Her husband took her hand in both of his. "No, Margaret, it wasn't. You only imagined it to be."
"An imitation of a child's voice," Quincannon said, "just as the other voice was an imitation of a man's deep articulation."
He picked up the two slates which bore the "spirit message" under his false signatures. " 'I Angkar destroyed the evil one.' Vargas's murderer
wrote those words, in sequence on one slate and upside down and backwards on the other to heighten the illusion of spirit writing. Before the murder was done, in anticipation of it."
"Who?" Buckley demanded. "Name the person, Quincannon."
"Professor Vargas's accomplice, of course."
"Accomplice?"
"Certainly. No one individual, no matter how skilled in supernatural fakery, could have arranged and carried out all the tricks we were subjected to, even if he hadn't been roped to his chair. Someone else had to direct the reaching rod to the guitar and then turn the spring on the music box. Someone else had to jangle the tambourine, make the wailing noises, carry the phosphorous bottle to different parts of the room and up onto the love seat there so as to make the light seem to float near the ceiling. Someone else had to manipulate the waxed gloves, don the mask and drapery and netting, imitate the spirit voices."

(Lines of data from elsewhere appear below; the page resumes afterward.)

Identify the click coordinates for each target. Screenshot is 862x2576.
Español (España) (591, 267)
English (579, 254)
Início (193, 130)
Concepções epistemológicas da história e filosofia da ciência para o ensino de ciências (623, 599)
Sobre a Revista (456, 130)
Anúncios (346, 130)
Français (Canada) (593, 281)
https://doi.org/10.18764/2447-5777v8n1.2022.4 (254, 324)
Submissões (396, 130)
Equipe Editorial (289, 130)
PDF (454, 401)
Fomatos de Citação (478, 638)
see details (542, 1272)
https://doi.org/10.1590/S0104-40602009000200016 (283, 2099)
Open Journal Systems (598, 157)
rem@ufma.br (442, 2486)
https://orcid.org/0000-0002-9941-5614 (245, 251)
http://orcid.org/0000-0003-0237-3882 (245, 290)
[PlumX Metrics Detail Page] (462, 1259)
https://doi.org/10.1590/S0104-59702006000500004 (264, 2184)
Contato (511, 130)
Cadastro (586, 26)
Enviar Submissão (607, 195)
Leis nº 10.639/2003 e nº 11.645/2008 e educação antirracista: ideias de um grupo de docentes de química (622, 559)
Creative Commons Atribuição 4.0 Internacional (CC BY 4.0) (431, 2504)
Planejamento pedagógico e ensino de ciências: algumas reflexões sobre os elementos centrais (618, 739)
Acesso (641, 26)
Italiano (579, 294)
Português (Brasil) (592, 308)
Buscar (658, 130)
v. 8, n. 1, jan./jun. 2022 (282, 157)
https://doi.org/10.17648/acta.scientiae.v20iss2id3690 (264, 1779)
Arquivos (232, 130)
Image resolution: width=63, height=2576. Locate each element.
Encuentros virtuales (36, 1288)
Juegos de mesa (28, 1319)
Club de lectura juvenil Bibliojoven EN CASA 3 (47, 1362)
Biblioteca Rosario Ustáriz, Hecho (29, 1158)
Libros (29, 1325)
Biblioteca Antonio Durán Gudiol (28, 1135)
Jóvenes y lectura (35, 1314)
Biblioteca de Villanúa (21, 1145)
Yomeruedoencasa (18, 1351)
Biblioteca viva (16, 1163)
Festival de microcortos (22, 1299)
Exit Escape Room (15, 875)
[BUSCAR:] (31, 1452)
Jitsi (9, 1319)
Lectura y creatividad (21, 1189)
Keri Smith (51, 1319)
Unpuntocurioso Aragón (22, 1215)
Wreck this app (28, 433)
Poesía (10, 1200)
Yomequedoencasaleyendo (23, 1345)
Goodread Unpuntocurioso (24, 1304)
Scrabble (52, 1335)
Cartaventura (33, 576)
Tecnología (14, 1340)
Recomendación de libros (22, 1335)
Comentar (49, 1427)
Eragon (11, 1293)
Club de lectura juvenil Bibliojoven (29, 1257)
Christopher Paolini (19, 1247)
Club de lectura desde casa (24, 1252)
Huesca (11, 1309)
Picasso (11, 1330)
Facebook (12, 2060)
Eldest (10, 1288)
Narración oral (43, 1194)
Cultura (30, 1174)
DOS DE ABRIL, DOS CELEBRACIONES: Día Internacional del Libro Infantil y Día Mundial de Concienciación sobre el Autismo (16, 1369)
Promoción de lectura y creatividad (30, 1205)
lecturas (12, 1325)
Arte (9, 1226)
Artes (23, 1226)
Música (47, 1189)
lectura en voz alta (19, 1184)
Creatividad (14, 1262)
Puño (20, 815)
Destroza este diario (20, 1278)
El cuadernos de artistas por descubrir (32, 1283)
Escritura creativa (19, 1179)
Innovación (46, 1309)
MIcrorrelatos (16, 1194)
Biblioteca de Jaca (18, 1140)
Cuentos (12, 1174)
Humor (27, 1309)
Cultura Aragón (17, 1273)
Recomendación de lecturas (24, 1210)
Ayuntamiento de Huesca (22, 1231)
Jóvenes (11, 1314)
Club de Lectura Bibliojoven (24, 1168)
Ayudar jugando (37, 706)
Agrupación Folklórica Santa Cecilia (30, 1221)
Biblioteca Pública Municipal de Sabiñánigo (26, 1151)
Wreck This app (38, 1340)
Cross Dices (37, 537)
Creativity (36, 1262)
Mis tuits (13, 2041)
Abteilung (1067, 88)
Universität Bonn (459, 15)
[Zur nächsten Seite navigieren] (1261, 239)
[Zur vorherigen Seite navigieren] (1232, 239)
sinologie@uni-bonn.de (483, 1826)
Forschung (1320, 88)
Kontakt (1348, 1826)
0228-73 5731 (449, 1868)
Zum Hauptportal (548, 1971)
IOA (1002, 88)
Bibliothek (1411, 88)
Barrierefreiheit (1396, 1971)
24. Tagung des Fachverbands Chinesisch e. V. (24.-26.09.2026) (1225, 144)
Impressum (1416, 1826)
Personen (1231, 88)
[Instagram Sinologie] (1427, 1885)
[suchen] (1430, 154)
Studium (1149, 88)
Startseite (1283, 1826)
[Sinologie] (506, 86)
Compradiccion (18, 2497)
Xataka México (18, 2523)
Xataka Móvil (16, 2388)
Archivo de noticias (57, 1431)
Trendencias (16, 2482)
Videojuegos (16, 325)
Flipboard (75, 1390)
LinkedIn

"Annabelle? Are you saying it was Annabelle?"
"None other."
They all stared at the pale, silent woman at the head of the table. Her expression remained frozen, but her gaze burned with a zealot's fire.
Dr. Cobb said, "But she wasn't in the room with us . . ."
"Ah, but she was, Doctor. At first I believed her to have been in another part of the house not because of the locked door but because of the way in which the lights dimmed and extinguished to begin the séance. It seemed she must have turned the gas off at a prearranged time. Not so. Some type of automatic timing mechanism was used for that purpose. Annabelle, you see, was already present here before the rest of us entered and Vargas locked the door."
"Before, you say?"
"She disappeared from the parlor, you'll recall, as soon as she announced that all was in readiness. While Vargas detained us with his call for 'donations,' Annabelle slipped into this room and hid herself."